Alors que l'administration Trump se félicite de ses succès contre Daech, la guerre en Somalie s'enlise. Les frappes américaines n'ont pas affaibli les shebabs, qui contrôlent toujours de vastes zones. Washington semble dans une impasse stratégique, faute de troupes au sol et d'une stratégie politique claire.
La Somalie est devenue l'autre théâtre d'opérations où l'administration Trump peine à imposer sa vision. Alors que le président américain a promis de mettre fin aux guerres sans fin, les États-Unis sont engagés depuis plus de dix ans dans ce pays de la Corne de l'Afrique, avec des résultats pour le moins mitigés. Les frappes aériennes, qui se sont intensifiées depuis le début de l'année, n'ont pas réussi à inverser le rapport de force sur le terrain.
Des frappes qui ne suffisent pas
L'armée américaine a mené, selon les données du commandement africain des États-Unis (Africom), une soixantaine de frappes aériennes en Somalie en 2026, un chiffre en hausse par rapport à l'année précédente. Ces frappes ont tué plusieurs centaines de combattants shebabs, mais le groupe djihadiste, affilié à Al-Qaïda, continue de contrôler de vastes territoires ruraux et mène régulièrement des attaques contre les forces gouvernementales et les troupes de l'Union africaine.
« Les frappes aériennes seules ne suffisent pas à vaincre les shebabs.
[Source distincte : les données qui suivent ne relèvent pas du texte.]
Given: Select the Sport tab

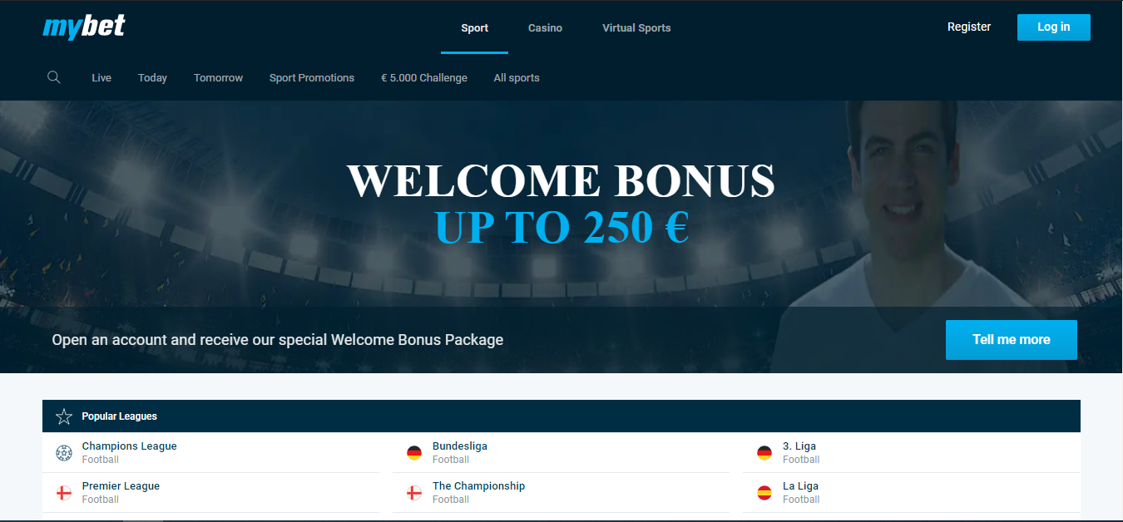Looking at the screenshot, I should pos(475,28).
Ils sont profondément enracinés dans la population et ont une capacité de résilience remarquable », explique Jean-Pierre Olivier, chercheur à l'Institut de recherche stratégique de Paris. Selon lui, la stratégie américaine est dans une impasse car elle repose quasi exclusivement sur l'option militaire, sans volet politique crédible.
Un vide politique préoccupant
Le gouvernement fédéral somalien, dirigé par le président Hassan Sheikh Mohamoud, est faible et divisé. Les élections prévues en 2027 sont incertaines, et le processus de fédéralisation est au point mort. Les shebabs exploitent ce vide politique pour étendre leur influence, notamment en fournissant une forme d'administration dans les zones qu'ils contrôlent, rendant leur élimination d'autant plus complexe.
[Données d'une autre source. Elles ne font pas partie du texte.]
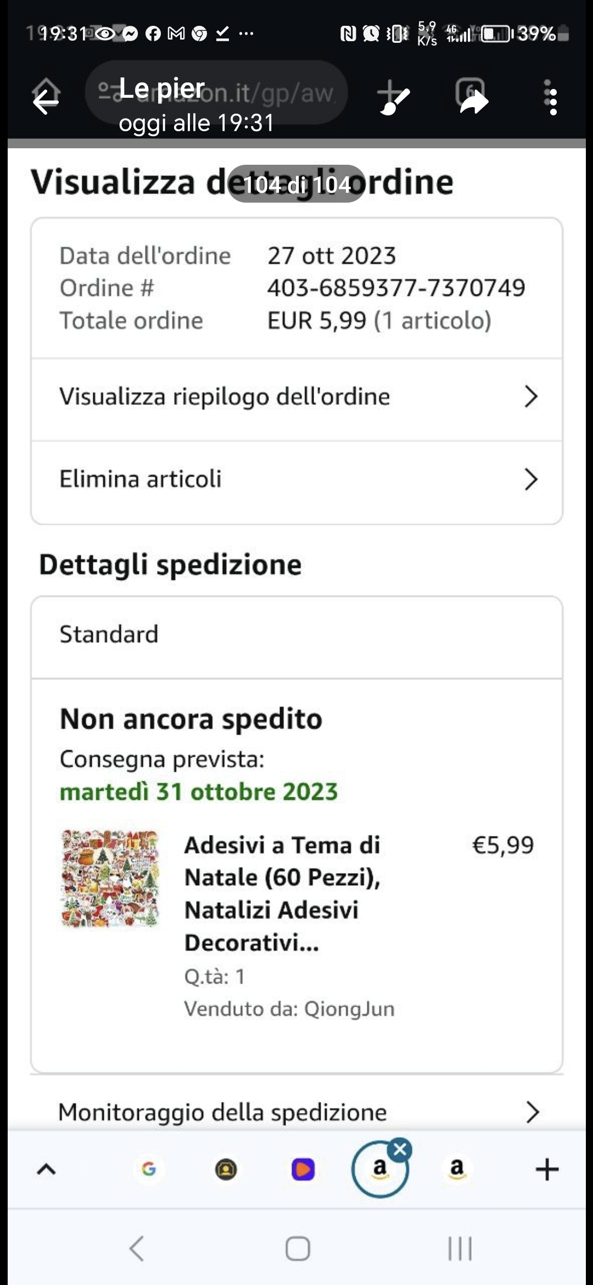Viewport: 593px width, 1285px height.
Task: Open the three-dot overflow menu
Action: click(x=552, y=99)
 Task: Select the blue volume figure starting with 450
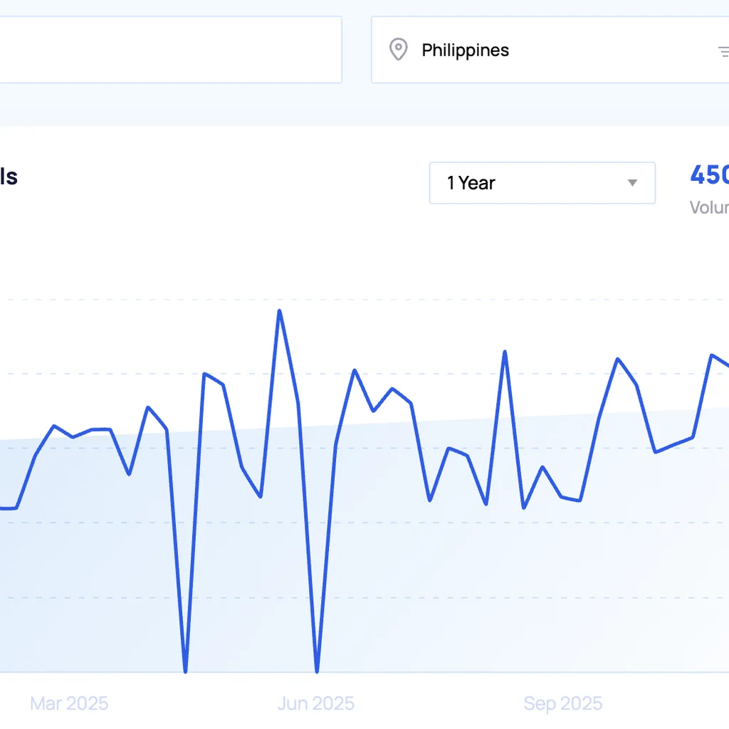pos(708,175)
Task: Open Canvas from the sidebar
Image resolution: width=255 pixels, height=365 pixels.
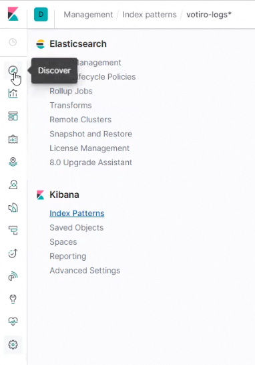Action: coord(13,139)
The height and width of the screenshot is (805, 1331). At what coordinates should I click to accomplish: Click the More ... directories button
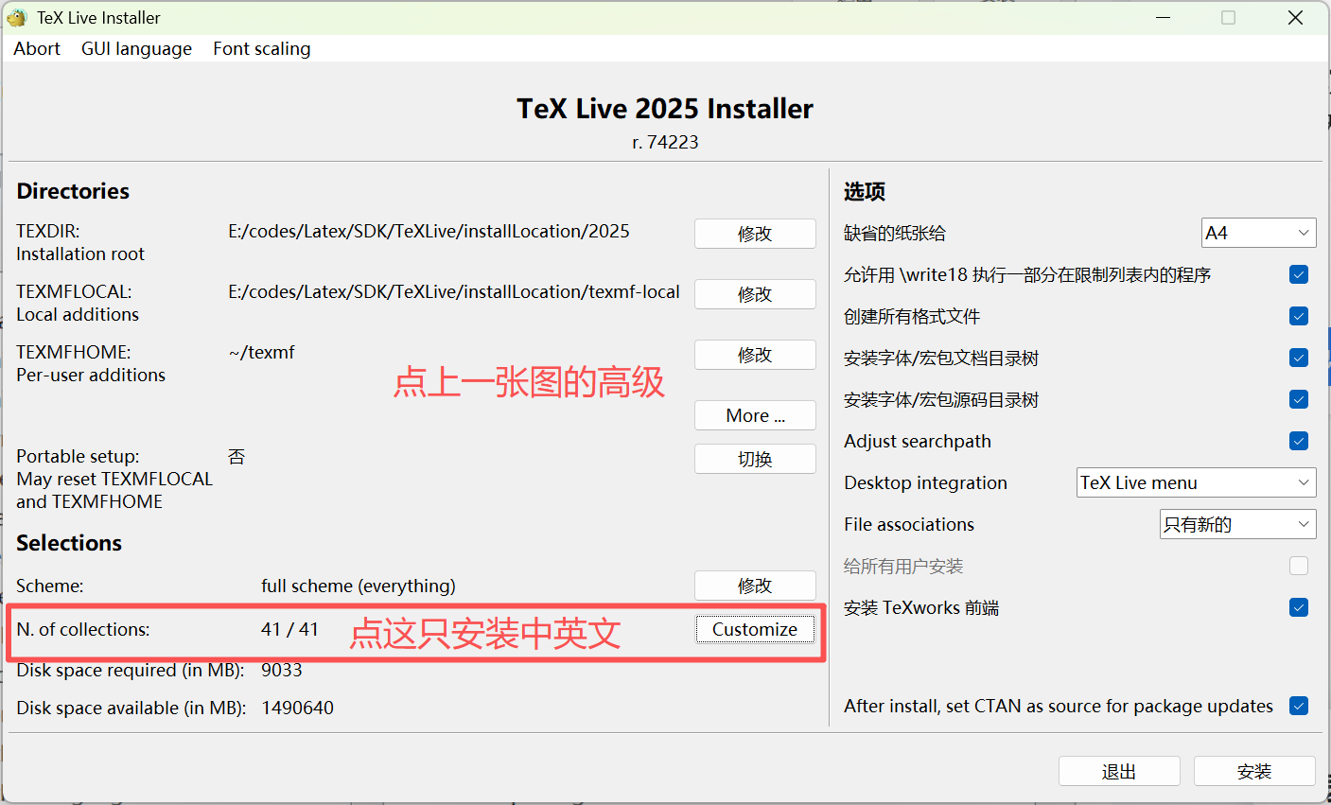pyautogui.click(x=754, y=415)
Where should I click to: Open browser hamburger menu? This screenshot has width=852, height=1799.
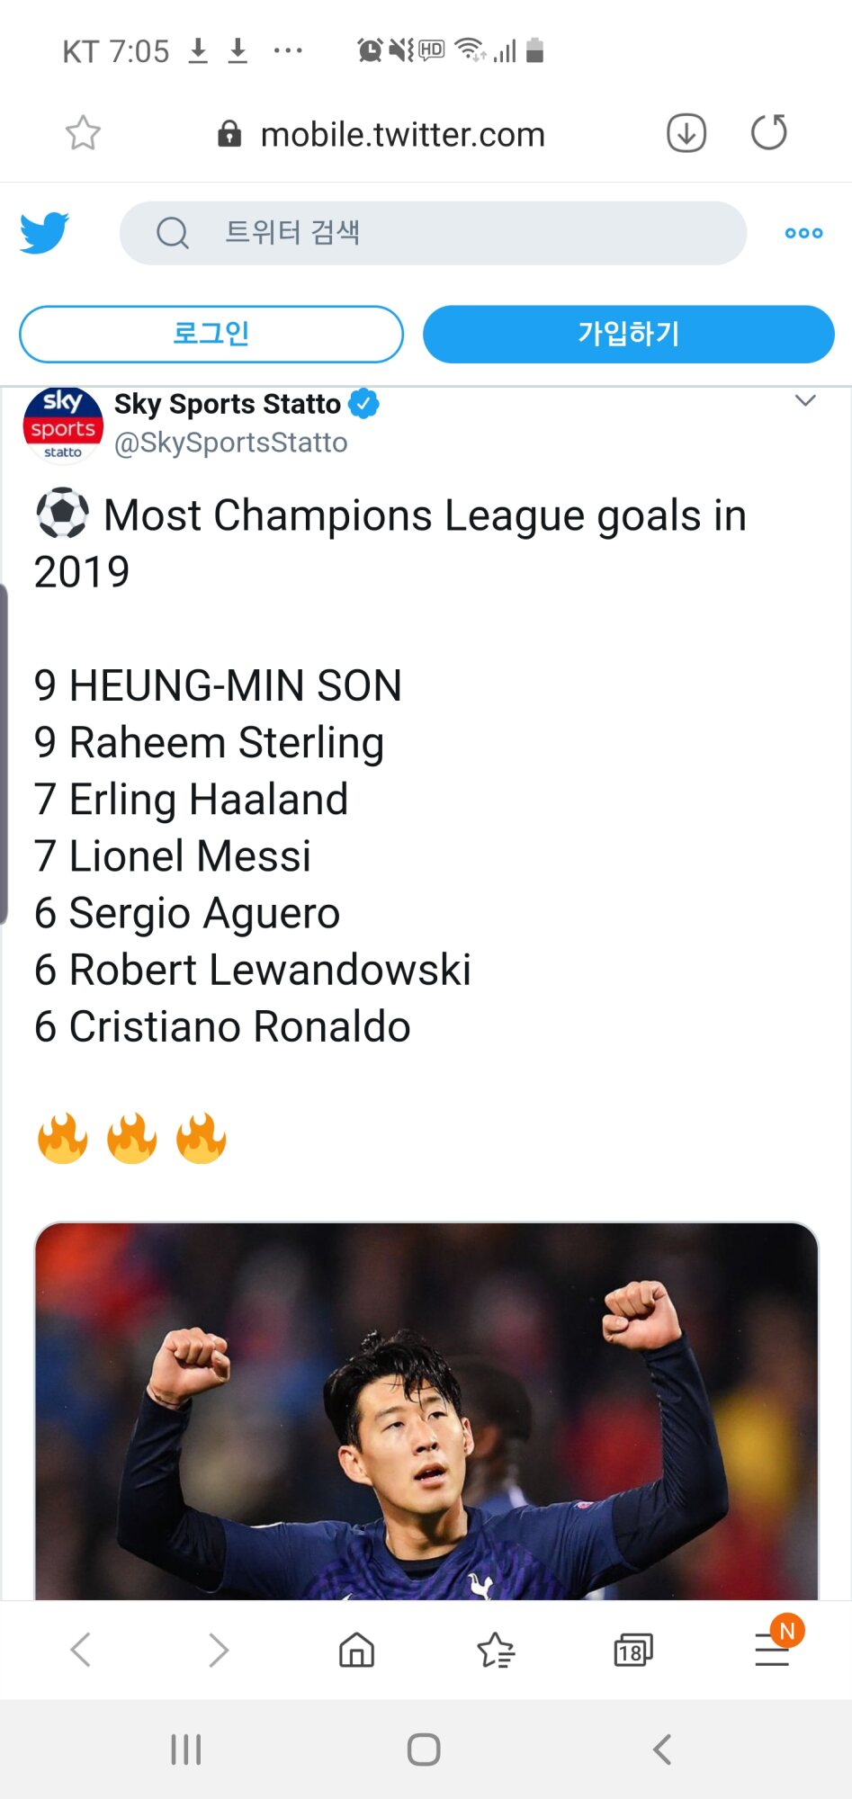tap(772, 1650)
Washington a récemment nommé un nouvel envoyé spécial pour la Somalie, mais sa marge de manœuvre semble limitée. L'administration Trump, focalisée sur d'autres priorités, comme la Chine et l'Iran, ne semble pas prête à s'engager davantage dans ce dossier. Une situation qui contraste avec l'engagement massif des États-Unis en Somalie au début des années 1990, qui s'était soldé par un retrait humiliant après la bataille de Mogadiscio.
Un impact humanitaire et régional
Cette impasse stratégique a des conséquences humanitaires désastreuses. Selon l'ONU, plus de 4 millions de Somaliens sont en situation d'insécurité alimentaire, et des centaines de milliers de personnes ont été déplacées par les combats. La situation est aggravée par des sécheresses récurrentes, liées au changement climatique, qui poussent de nombreuses familles à rejoindre les rangs des shebabs ou à migrer vers les pays voisins.
Au niveau régional, l'instabilité somalienne menace l'ensemble de la Corne de l'Afrique. Le Kenya et l'Éthiopie, qui contribuent aux troupes de l'Union africaine, sont directement exposés aux incursions shebabs. L'Égypte, de son côté, est en conflit diplomatique avec l'Éthiopie à propos du barrage de la Renaissance, ce qui complique encore la coopération régionale.
Quelles options pour Washington ?
Plusieurs options s'offrent à l'administration Trump, mais aucune n'est véritablement satisfaisante. Un retrait pur et simple des forces américaines, qui comptent environ 700 soldats en Somalie, serait perçu comme un abandon et pourrait permettre aux shebabs de se renforcer davantage. Une escalade militaire, avec l'envoi de troupes au sol, est impensable politiquement, à moins de deux ans des élections présidentielles américaines.
Reste l'option d'une approche politique renforcée, appuyée par une aide au développement et une pression diplomatique sur les acteurs régionaux. Mais cela nécessiterait une volonté politique qui semble absente à Washington. « L'administration Trump n'a pas de stratégie claire pour la Somalie. Elle réagit au jour le jour, sans vision à long terme », déplore un diplomate européen en poste à Nairobi.
En attendant, les shebabs continuent de frapper. En juillet dernier, ils ont attaqué une base militaire somalienne, tuant une vingtaine de soldats, et ont revendiqué un attentat à la voiture piégée à Mogadiscio qui a fait au moins 15 morts. La guerre en Somalie semble ainsi partie pour durer, et l'administration Trump, malgré ses déclarations, ne semble pas en mesure d'en sortir.